● **TASK TO CARRY OUT**:
All that should come back is the lines of the data below from the one containing "fotka (42, 1866)" to the one containing "バシさんに質問をする (372, 710)", inclusive, exactly as they stand.

● **RECORDS FOR THIS TASK**:
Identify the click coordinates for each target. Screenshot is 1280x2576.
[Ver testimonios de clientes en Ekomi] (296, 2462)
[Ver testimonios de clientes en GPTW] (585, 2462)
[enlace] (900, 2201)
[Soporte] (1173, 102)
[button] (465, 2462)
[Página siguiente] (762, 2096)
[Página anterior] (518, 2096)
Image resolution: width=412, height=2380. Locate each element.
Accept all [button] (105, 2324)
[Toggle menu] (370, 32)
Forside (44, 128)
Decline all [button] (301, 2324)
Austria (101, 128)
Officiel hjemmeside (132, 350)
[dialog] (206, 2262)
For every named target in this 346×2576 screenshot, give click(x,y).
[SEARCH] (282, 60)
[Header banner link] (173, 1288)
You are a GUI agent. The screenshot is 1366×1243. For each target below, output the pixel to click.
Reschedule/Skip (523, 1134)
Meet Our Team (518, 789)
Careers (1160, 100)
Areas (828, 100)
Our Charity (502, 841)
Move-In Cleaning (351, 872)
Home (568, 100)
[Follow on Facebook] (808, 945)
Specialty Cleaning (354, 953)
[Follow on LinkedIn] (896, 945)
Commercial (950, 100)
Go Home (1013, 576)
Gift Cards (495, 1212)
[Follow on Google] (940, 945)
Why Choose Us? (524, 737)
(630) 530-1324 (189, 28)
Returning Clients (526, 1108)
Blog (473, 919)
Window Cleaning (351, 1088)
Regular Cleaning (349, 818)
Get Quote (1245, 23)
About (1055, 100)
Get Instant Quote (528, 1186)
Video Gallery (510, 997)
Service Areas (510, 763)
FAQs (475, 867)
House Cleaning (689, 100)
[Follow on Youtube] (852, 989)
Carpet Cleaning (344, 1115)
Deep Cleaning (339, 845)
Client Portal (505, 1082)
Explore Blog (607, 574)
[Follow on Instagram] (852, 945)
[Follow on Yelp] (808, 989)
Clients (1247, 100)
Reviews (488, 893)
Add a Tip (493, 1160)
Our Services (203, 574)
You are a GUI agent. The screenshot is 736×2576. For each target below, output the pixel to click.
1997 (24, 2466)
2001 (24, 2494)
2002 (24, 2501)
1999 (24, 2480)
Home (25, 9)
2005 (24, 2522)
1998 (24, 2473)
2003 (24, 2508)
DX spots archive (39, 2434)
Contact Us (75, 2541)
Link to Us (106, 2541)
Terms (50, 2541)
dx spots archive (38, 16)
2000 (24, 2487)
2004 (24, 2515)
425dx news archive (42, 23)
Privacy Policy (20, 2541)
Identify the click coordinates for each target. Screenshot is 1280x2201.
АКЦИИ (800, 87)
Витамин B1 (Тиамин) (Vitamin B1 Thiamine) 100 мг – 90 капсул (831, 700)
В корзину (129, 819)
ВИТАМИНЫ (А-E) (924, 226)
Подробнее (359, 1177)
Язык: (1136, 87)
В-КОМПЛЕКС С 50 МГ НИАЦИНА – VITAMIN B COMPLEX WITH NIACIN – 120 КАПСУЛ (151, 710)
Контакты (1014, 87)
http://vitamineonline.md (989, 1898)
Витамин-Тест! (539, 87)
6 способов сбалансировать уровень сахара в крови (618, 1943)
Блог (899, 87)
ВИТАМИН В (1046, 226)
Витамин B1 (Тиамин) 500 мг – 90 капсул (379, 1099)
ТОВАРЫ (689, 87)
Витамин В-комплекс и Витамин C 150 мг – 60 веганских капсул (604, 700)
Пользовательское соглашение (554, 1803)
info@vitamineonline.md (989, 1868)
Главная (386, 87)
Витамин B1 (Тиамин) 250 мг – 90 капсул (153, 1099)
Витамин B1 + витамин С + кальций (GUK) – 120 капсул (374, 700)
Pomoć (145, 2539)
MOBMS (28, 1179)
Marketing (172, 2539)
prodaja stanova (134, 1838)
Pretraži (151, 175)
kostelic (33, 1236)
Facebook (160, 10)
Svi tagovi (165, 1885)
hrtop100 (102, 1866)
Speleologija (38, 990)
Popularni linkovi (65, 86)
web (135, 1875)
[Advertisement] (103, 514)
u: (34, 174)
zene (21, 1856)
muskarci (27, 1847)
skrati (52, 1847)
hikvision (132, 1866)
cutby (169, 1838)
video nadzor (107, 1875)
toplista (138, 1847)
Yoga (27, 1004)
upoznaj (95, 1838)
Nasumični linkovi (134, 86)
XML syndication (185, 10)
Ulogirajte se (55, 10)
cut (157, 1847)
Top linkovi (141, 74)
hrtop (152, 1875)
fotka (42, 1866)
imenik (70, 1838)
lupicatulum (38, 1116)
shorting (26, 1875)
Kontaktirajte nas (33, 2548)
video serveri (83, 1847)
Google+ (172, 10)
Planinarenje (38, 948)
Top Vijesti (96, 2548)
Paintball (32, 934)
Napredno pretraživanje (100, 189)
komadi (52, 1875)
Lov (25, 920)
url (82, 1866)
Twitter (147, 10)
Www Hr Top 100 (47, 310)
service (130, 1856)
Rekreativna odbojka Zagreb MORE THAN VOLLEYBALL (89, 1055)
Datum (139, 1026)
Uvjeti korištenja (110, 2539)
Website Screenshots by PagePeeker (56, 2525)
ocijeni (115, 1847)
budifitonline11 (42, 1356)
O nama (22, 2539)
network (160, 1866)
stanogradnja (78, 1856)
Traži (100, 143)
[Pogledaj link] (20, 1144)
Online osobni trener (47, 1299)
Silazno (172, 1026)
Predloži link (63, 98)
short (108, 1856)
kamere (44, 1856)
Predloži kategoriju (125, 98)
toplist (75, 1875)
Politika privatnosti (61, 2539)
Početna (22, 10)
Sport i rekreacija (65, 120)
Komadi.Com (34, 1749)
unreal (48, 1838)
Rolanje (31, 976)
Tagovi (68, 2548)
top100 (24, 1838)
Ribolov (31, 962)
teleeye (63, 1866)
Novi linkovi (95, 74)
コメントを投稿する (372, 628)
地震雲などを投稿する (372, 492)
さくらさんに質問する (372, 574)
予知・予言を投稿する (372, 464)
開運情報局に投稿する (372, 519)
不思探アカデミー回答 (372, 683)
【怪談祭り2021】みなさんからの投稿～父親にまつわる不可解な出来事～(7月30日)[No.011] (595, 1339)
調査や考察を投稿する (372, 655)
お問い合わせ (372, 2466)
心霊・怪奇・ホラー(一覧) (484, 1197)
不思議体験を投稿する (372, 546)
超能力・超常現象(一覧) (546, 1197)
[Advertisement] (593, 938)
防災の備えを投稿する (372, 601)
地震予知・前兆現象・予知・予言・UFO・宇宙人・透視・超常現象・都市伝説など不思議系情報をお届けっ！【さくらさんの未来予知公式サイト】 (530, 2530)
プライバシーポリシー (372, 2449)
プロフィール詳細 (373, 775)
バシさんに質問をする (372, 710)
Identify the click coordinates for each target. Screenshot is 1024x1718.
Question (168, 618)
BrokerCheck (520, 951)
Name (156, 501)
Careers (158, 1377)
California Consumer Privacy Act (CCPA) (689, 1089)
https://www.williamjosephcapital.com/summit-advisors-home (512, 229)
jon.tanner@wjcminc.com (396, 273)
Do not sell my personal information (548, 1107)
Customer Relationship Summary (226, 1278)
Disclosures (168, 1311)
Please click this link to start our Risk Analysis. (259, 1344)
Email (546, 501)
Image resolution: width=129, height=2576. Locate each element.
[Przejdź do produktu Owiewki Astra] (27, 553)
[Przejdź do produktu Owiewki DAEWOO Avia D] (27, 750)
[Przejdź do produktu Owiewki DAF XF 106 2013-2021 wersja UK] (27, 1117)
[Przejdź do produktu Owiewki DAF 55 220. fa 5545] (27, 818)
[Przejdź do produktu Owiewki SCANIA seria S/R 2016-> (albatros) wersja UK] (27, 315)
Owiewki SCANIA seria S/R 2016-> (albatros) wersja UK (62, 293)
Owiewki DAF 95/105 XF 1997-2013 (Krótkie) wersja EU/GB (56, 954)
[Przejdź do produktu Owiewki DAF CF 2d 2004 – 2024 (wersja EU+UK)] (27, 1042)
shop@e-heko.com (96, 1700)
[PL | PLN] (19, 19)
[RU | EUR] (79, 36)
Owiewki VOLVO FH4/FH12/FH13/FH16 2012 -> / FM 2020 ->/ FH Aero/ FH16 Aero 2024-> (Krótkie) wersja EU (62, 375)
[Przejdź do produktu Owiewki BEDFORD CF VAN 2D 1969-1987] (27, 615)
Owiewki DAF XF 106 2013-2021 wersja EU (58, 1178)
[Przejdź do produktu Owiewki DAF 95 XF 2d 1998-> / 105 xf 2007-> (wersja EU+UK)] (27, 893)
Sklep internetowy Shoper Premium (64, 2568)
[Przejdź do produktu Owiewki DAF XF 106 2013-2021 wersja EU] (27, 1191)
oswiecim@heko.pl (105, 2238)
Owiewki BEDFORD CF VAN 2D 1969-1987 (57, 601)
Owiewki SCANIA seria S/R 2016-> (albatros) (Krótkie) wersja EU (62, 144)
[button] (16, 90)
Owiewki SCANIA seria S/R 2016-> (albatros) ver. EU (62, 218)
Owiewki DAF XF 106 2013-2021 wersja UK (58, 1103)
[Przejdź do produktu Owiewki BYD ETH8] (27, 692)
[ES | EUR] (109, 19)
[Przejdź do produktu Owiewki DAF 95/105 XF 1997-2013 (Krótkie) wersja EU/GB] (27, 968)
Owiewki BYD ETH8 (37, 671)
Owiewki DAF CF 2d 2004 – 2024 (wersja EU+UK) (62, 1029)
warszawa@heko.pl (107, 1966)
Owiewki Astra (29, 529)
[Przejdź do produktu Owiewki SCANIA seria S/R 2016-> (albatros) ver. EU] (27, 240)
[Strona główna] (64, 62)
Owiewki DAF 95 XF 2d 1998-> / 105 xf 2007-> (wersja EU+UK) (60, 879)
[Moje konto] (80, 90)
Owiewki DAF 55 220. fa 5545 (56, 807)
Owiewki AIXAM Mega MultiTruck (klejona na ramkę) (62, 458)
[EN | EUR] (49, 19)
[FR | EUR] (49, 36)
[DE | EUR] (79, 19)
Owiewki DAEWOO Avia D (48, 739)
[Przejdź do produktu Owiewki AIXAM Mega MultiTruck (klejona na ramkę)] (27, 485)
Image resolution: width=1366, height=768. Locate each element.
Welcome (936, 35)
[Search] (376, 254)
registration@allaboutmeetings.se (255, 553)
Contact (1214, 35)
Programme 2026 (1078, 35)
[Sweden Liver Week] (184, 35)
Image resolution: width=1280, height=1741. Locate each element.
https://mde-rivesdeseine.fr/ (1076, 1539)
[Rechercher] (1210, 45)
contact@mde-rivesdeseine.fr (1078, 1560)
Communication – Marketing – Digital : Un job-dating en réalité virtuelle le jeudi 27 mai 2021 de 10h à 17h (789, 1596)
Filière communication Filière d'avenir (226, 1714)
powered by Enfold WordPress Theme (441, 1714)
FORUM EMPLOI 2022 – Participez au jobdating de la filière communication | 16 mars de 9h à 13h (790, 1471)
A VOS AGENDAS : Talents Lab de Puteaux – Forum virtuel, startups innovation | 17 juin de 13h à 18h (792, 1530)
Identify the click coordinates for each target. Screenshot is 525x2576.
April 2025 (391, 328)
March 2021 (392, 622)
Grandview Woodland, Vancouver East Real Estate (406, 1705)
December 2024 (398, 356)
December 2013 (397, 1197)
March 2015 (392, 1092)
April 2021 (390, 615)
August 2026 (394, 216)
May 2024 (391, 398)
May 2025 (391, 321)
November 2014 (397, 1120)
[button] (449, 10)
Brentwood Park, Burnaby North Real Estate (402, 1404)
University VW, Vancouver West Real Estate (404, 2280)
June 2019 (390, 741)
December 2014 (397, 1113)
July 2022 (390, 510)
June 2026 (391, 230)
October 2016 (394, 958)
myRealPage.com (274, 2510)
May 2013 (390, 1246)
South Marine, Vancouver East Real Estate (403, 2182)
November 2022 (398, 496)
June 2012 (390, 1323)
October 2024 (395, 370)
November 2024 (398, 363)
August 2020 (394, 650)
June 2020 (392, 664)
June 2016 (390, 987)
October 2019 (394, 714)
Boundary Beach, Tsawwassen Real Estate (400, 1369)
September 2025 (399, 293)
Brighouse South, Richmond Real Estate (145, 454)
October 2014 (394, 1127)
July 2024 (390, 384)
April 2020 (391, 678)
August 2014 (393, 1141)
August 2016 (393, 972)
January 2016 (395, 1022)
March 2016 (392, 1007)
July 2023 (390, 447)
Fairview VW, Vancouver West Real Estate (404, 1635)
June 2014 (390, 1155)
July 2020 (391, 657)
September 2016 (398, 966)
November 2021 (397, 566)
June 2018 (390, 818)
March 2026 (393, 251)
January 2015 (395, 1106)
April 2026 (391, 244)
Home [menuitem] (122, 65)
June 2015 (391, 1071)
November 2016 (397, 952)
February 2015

● **TASK RESPONSE**:
fotka (42, 1866)
imenik (70, 1838)
lupicatulum (38, 1116)
shorting (26, 1875)
Kontaktirajte nas (33, 2548)
video serveri (83, 1847)
Google+ (172, 10)
Planinarenje (38, 948)
Top Vijesti (96, 2548)
Paintball (32, 934)
Napredno pretraživanje (100, 189)
komadi (52, 1875)
Lov (25, 920)
url (82, 1866)
Twitter (147, 10)
Www Hr Top 100 (47, 310)
service (130, 1856)
Rekreativna odbojka Zagreb MORE THAN VOLLEYBALL (89, 1055)
Datum (139, 1026)
Uvjeti korištenja (110, 2539)
Website Screenshots by PagePeeker (56, 2525)
ocijeni (115, 1847)
budifitonline11 (42, 1356)
O nama (22, 2539)
network (160, 1866)
stanogradnja (78, 1856)
Traži (100, 143)
[Pogledaj link] (20, 1144)
Online osobni trener (47, 1299)
Silazno (172, 1026)
Predloži link (63, 98)
short (108, 1856)
kamere (44, 1856)
Predloži kategoriju (125, 98)
toplist (75, 1875)
Politika privatnosti (61, 2539)
Početna (22, 10)
Sport i rekreacija (65, 120)
Komadi.Com (34, 1749)
unreal (48, 1838)
Rolanje (31, 976)
Tagovi (68, 2548)
top100 (24, 1838)
Ribolov (31, 962)
teleeye (63, 1866)
Novi linkovi (95, 74)
コメントを投稿する (372, 628)
地震雲などを投稿する (372, 492)
さくらさんに質問する (372, 574)
予知・予言を投稿する (372, 464)
開運情報局に投稿する (372, 519)
不思探アカデミー回答 (372, 683)
【怪談祭り2021】みなさんからの投稿～父親にまつわる不可解な出来事～(7月30日)[No.011] (595, 1339)
調査や考察を投稿する (372, 655)
お問い合わせ (372, 2466)
心霊・怪奇・ホラー(一覧) (484, 1197)
不思議体験を投稿する (372, 546)
超能力・超常現象(一覧) (546, 1197)
[Advertisement] (593, 938)
防災の備えを投稿する (372, 601)
地震予知・前兆現象・予知・予言・UFO・宇宙人・透視・超常現象・都市伝説など不思議系情報をお届けっ！【さくらさんの未来予知公式サイト】 (530, 2530)
プライバシーポリシー (372, 2449)
プロフィール詳細 (373, 775)
バシさんに質問をする (372, 710)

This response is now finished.